Location
- 1211 South Russell Road Russell, Ontario, K4R 1E5 Canada 45°15′04″N 75°21′12″W﻿ / ﻿45.2511°N 75.3532°W

Information
- School type: Parochial secondary
- Religious affiliation: Roman Catholic
- Authority: Catholic District School Board of Eastern Ontario
- Principal: Lucie Matte-Hogue
- Chaplain: Christopher Vonesch
- Faculty: 60
- Grades: 7-12
- Colors: Maroon, White and Black
- Sports: Rugby, Football, Basketball, Badminton, Volleyball, Soccer ETC.
- Nickname: Ravens
- Website: www.sta-russell.cdsbeo.on.ca

= St. Thomas Aquinas Catholic High School (Russell, Ontario) =

St. Thomas Aquinas Catholic High School is a Catholic secondary school located in Russell, Ontario, under the jurisdiction of the Catholic District School Board of Eastern Ontario.
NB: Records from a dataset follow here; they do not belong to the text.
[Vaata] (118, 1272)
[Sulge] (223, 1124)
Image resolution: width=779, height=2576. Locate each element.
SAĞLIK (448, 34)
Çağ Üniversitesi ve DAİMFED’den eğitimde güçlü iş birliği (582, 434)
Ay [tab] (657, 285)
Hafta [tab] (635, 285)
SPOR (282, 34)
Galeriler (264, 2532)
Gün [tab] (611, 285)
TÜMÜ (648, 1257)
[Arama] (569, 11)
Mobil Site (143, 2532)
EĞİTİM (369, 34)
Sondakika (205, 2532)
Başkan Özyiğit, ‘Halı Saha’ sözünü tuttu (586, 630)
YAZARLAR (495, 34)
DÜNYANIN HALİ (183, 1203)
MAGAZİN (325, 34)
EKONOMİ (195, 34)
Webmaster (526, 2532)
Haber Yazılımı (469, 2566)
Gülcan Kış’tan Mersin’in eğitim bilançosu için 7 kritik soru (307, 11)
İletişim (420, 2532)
The school also enrolls students from nearby towns such as Embrun, Casselman, Chesterville, Winchester, Morewood and others.

The school has implemented a school uniform by McCarthy School Uniforms.

Construction of the school started in 2003, with the school opening in 2004. There have been several expansions since.

The school's sports teams are called the Ravens.